Exercise text |
----------

BMC Glob Public Health. 2025 Feb 10;3(1):12. doi: 10.1186/s44263-025-00130-4.
ABSTRACT
BACKGROUND: Income is associated with many health outcomes, but it is unclear how far this reflects a causal relationship. Mendelian randomisation (MR) uses genetic variation between individuals to investigate causal effects and may overcome some of the confounding issues inherent in many observational study designs.
METHODS: We used two-sample MR using data from unrelated individuals to estimate the effect of log occupational income on indicators of mental health, physical health, and health-related behaviours. We investigated pleiotropy (direct effects of genotype on the outcome) using robust MR estimators, CAUSE, and multivariable MR including education as a co-exposure. We also investigated demographic factors and dynastic effects using within-family analyses, and misspecification of the primary phenotype using bidirectional MR and Steiger filtering.
RESULTS: We found that a 10% increase in income lowered the odds of depression (OR 0.92 [95% CI 0.86-0.98]), death (0.91 [0.86-0.96]), and ever-smoking (OR 0.91 [0.86-0.96]), and reduced BMI (- 0.06 SD [- 0.11, – 0.003]). We found little evidence of an effect on alcohol consumption (- 0.02 SD [- 0.01, 0.05]) or subjective wellbeing (0.02 SD [- 0.003, 0.04]), or on two negative control outcomes, childhood asthma (OR 0.99 [0.87, 1.13]) and birth weight (- 0.02 SD, [- 0.01, 0.05]). Within-family analysis and multivariable MR including education and income were imprecise, and there was substantial overlap between the genotypes associated with income and education: out of 36 genetic variants significantly associated with income, 29 were also significantly associated with education.
CONCLUSIONS: MR evidence provides some limited support for causal effects of income on some mental health outcomes and health behaviours, but the lack of reliable evidence from approaches accounting for family-level confounding and potential pleiotropic effects of education places considerable caveats on this conclusion. MR may nevertheless be a useful complement to other observational study designs since its assumptions and limitations are radically different. Further research is needed using larger family-based genetic cohorts, and investigating the overlap between income and other socioeconomic measures.

----------

In the abstract on income and health, how many of the 36 genetic variants significantly associated with income were also significantly associated with education?

----------

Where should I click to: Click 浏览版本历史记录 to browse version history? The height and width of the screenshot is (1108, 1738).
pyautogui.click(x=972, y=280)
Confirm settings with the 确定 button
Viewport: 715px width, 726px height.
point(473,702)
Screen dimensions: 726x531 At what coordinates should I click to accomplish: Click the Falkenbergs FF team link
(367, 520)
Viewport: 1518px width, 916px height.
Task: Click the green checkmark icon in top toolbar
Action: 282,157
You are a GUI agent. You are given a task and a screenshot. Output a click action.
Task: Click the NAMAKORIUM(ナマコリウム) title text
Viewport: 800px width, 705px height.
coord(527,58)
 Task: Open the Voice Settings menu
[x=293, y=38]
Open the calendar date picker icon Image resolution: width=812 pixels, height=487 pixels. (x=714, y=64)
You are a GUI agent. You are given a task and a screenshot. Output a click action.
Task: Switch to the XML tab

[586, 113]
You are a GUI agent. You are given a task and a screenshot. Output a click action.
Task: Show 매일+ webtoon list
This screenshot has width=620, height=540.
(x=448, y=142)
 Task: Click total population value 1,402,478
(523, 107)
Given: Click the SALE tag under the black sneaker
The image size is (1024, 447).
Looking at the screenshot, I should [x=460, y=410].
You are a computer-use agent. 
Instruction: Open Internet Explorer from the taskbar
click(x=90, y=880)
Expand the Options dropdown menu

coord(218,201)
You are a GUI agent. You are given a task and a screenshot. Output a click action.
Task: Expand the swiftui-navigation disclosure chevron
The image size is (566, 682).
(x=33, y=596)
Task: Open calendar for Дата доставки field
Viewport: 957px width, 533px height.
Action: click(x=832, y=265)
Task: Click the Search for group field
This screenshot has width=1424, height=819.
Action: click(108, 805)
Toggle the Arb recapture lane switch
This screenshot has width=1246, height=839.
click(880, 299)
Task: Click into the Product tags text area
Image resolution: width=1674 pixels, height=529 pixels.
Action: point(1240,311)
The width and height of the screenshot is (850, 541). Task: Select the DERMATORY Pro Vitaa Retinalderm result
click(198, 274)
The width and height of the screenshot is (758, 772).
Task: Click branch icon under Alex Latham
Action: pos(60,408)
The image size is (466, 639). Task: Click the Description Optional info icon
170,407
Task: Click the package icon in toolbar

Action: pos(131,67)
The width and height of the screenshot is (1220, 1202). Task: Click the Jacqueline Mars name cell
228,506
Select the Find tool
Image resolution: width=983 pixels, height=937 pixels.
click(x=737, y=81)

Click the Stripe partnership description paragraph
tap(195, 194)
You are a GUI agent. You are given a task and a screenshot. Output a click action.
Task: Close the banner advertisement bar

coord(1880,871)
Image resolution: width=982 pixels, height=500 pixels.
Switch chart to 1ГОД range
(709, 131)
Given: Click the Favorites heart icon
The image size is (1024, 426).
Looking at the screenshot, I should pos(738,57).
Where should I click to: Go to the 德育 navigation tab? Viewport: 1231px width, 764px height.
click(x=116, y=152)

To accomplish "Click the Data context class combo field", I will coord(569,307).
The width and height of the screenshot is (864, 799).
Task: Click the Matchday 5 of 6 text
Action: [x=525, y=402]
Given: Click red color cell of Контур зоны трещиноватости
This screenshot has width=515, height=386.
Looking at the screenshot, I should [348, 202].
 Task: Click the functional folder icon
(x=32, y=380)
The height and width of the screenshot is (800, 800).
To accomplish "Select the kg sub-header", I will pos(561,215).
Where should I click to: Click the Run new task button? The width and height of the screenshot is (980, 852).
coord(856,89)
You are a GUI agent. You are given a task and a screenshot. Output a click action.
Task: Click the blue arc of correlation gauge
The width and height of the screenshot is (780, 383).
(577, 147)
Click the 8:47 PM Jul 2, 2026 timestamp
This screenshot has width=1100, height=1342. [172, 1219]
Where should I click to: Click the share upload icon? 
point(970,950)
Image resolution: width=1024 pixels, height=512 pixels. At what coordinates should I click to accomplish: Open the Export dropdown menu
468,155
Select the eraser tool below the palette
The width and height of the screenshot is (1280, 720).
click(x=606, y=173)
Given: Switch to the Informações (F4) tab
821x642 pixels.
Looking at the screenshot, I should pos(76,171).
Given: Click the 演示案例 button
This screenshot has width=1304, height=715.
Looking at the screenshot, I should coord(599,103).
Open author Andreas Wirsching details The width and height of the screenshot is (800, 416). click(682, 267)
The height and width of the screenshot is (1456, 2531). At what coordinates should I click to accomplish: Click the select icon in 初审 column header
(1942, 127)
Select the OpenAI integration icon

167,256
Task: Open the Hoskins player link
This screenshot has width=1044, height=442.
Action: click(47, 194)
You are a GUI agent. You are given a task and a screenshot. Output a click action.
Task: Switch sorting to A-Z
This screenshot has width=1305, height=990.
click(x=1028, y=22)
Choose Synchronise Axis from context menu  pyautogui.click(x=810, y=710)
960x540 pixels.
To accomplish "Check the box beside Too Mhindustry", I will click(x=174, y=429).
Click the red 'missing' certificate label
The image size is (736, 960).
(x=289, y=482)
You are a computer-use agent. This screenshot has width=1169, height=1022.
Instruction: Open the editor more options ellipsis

----------

Response box |
29